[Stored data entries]
===
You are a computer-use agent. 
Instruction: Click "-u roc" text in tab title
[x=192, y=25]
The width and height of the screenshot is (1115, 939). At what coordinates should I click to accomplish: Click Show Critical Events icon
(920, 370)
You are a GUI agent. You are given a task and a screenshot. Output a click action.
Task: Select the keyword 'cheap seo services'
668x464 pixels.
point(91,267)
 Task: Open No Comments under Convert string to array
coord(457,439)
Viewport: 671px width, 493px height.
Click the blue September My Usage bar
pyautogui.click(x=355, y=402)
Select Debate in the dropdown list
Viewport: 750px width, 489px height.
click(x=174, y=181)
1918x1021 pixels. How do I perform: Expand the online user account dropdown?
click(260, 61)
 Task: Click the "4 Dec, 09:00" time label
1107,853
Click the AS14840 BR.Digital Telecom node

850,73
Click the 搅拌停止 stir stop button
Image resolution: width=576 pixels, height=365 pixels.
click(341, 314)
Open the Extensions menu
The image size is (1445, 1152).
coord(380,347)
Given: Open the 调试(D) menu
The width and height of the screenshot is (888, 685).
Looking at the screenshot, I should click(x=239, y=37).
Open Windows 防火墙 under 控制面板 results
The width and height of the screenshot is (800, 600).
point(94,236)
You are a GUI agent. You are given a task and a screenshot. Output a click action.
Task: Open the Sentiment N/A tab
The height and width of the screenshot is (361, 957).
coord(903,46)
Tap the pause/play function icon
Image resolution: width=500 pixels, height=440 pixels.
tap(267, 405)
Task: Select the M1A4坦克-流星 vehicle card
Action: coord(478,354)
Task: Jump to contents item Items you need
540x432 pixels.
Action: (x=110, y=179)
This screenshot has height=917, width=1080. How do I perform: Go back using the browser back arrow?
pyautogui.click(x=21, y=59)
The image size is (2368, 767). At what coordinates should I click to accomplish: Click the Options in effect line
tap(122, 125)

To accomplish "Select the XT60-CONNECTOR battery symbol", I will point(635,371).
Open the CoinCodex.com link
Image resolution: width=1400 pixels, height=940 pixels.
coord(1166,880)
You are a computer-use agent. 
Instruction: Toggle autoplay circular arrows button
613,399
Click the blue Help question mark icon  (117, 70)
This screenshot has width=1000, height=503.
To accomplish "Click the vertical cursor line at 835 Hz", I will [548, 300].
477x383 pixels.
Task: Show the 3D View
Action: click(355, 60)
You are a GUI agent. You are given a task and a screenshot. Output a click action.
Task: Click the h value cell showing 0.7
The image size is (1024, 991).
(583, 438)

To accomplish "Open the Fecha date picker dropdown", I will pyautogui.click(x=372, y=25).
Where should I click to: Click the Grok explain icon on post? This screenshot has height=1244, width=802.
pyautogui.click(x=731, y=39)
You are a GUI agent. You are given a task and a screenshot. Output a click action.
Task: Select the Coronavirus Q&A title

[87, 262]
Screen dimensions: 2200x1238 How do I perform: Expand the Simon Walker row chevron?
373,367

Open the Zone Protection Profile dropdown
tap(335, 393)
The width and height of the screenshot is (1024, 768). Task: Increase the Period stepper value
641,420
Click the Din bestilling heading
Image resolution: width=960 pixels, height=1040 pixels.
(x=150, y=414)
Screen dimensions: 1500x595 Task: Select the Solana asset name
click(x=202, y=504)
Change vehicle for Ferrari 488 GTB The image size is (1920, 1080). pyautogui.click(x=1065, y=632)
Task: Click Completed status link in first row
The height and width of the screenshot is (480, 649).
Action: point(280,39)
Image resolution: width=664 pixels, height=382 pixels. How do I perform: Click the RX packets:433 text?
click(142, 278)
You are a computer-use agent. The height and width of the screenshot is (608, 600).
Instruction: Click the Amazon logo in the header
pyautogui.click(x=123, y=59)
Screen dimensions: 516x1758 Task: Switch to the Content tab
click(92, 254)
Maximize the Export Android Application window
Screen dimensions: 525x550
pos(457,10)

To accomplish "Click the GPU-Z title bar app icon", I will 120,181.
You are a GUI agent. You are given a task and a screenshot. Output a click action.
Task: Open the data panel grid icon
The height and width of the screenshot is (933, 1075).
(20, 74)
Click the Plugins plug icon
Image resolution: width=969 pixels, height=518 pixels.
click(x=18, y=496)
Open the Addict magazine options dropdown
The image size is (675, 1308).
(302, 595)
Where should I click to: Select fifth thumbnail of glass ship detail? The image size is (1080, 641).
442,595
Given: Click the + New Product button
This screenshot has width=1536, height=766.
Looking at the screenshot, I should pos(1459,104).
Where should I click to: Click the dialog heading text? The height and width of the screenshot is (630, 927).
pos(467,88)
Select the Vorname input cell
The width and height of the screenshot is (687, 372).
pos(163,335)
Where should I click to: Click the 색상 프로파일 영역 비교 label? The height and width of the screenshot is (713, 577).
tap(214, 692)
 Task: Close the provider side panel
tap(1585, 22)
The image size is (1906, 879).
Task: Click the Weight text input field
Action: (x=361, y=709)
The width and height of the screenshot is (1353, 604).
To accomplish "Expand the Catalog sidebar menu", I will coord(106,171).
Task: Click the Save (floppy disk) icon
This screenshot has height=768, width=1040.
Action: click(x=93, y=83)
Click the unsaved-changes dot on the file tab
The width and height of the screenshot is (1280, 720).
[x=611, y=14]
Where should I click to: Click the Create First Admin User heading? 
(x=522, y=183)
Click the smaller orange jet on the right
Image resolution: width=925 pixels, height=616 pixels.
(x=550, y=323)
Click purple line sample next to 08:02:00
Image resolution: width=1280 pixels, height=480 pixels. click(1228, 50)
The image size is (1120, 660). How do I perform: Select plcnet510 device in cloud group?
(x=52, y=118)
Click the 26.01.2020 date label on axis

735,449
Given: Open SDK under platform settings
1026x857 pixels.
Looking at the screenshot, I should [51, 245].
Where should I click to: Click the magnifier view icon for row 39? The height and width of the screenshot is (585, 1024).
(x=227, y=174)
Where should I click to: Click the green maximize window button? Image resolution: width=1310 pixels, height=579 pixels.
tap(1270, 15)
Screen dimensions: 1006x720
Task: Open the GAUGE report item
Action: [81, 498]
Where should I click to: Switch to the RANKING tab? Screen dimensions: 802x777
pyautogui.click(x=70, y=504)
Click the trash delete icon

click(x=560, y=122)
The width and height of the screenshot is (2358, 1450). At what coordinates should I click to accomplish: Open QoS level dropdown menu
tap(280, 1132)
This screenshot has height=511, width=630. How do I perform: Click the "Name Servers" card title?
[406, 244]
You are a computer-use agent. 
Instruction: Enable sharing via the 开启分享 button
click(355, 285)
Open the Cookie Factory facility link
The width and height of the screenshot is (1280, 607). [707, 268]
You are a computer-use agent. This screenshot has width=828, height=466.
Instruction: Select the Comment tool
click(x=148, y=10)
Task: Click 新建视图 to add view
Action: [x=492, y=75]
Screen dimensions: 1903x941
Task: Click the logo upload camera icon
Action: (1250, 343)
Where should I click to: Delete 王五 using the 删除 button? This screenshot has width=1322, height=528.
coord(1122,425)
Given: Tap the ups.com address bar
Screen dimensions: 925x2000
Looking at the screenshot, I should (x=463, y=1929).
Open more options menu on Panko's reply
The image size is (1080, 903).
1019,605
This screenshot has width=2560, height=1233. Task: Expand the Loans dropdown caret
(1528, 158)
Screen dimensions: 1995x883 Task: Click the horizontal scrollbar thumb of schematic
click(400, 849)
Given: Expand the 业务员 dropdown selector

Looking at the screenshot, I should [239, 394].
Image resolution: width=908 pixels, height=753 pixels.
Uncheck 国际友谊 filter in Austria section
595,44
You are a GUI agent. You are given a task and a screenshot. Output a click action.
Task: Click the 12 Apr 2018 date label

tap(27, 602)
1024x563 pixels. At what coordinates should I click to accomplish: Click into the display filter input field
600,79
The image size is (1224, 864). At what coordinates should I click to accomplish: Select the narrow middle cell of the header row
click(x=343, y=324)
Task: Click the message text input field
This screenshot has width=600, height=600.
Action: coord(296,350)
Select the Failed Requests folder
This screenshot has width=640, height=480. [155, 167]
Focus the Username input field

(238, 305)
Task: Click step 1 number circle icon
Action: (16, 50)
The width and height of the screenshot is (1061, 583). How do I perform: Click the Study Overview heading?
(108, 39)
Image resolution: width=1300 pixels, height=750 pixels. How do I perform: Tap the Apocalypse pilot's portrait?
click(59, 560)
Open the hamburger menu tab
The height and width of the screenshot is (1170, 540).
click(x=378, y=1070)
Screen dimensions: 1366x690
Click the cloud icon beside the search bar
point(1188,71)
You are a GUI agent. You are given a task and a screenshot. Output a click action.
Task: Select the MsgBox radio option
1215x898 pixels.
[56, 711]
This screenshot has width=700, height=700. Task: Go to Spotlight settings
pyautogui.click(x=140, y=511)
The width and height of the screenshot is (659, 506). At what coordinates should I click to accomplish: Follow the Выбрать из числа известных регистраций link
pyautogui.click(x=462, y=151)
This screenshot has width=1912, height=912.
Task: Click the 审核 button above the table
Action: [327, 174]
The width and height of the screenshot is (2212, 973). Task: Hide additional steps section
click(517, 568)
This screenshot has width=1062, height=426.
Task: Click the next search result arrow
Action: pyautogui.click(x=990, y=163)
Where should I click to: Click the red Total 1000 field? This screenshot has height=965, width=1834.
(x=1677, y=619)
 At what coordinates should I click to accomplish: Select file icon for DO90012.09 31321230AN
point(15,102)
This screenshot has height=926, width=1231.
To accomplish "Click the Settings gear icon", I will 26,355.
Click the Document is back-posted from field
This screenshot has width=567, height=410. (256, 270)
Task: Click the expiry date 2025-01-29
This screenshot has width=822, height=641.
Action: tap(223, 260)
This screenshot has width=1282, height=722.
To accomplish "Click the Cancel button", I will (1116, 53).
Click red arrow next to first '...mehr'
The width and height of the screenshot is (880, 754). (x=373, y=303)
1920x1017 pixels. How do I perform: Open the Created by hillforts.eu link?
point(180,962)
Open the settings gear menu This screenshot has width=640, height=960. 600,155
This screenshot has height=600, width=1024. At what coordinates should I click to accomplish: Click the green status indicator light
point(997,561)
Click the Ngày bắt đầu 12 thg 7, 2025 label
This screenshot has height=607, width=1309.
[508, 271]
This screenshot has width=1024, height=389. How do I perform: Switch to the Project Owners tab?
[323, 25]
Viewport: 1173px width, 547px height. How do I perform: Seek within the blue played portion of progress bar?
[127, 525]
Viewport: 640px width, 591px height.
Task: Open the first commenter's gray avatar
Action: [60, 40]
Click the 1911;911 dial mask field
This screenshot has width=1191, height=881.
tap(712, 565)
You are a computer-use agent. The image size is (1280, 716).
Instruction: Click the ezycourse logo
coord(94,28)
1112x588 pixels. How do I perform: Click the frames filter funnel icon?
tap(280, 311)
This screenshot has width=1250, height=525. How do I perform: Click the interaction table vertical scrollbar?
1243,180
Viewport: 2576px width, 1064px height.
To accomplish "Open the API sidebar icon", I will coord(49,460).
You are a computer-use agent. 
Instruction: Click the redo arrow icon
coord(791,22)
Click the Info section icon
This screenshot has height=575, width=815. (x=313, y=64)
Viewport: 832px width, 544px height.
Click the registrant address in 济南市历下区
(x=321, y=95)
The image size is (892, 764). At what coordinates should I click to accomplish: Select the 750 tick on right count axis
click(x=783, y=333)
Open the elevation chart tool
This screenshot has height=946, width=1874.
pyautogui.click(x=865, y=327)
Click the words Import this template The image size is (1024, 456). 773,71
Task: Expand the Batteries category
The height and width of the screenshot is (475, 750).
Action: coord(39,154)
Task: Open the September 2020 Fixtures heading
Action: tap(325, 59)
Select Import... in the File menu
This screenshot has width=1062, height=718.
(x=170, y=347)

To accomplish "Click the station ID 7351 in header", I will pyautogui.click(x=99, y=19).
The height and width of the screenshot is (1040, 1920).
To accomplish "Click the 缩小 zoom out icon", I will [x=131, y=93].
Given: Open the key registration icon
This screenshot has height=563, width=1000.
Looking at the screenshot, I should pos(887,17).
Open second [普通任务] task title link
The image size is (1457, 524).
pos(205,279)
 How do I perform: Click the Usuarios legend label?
===
# Activity:
Your answer should consist of every line from the entries that holds "sidebar".

# Result of the task:
To accomplish "Expand the Catalog sidebar menu", I will coord(106,171).
To accomplish "Open the API sidebar icon", I will coord(49,460).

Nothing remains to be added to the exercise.